Hundidos en la miseria
Muchos jóvenes están dispuestos a viajar a las antípodas, pero no por espíritu aventurero sino por desesperación.
Durante el último mes he visitado siete de las ocho capitales andaluzas y, lamentablemente, en todas ellas he encontrado jóvenes dispuestos a viajar a las antípodas. Lo triste es que lo hacen por desesperación y no por espíritu aventurero. Están abatidos, desmoralizados y, nunca mejor dicho, hundidos en la miseria. La historia más conmovedora es la de un joven gaditano que fue mi conductor en uno de los trayectos más largos. Que le dejen el coche de vez en cuando es un modo de ganarse algún dinero, supone un gran alivio y, sobre todo, una manera de romper la rutina diaria. Lo primero que hace al despertarse es mirar el correo para ver si aparece alguna respuesta a sus peticiones
Todos los días lee minuciosamente las ofertas de trabajo y envía una media de cuarenta solicitudes con un amplio dossier sobre sus méritos académicos. Padece estrés, ansiedad e insomnio y, a veces, sueña que le echan de un trabajo. Le han llamado un par de veces para que realice una prueba de aptitud y me ha contado con detalle en qué consistió, cómo eran las personas que le entrevistaban, y la magnitud de su depresión tras el rechazo.
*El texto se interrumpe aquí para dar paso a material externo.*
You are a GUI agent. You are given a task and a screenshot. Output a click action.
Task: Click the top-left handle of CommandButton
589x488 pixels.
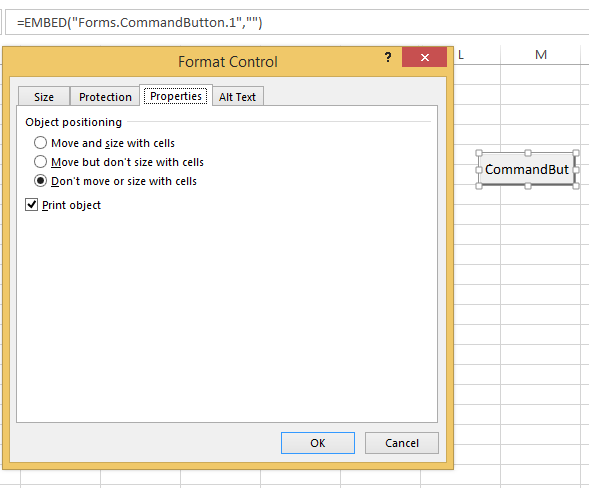(479, 153)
Tuvo un ataque de pánico que le llevó al servicio de urgencias del hospital. A los 28 años, teme que llegue a todo demasiado tarde. El relato es tan minucioso como obsesivo. A su currículo, que ha ido engordando a medida que pasa el tiempo y sigue en paro, le falta solo un detalle, la falta de experiencia laboral, el motivo por el que no le contratan. Es licenciado en Dirección y Administración de Empresas e ingeniero medioambiental, ha hecho un máster en transporte y gestión logística y otro en turismo urbano y gestión de empresas turísticas. Orientó sus estudios en función de las posibilidades de la zona en la que viven su familia y su pareja, de la que no quisiera separarse. La búsqueda matutina de ofertas laborales para su perfil y el envío de solicitudes le ocupa hasta el mediodía, después come algo y se va a patear la ciudad y, cuando le dejan el coche, también los alrededores para preguntar si le pueden emplear de cualquier cosa en bares, tiendas de ropa, porterías de edificios, empresas de limpieza, clínicas veterinarias, y un montón de sitios más. Por supuesto, ha intentado autoemplearse, montar una pequeña empresa familiar, buscar trabajo en Alemania, donde conoce a un par de compañeros de estudios que han logrado emplearse de camareros. Todo ha sido inútil y, a pesar de su resistencia inicial, ha decidido marcharse a Brasil, donde le han dicho que, una vez allí, puede tener alguna oportunidad. “¡Qué mala suerte!”, le digo. Entonces, visiblemente alterado, empieza a echar pestes contra el Gobierno, con especial inquina contra la ministra de Empleo y Seguridad Social, y me responde, hecho una furia, que lo suyo no es una cuestión de mala suerte, porque su situación la comparten seis de cada diez jóvenes. “¡Algo habréis hecho mal para que medio millón de españoles haya tenido que emigrar!”. Cuando es consciente de que me está chillando, dice que lo siente, que por favor le perdone, que han conseguido agriarle el carácter.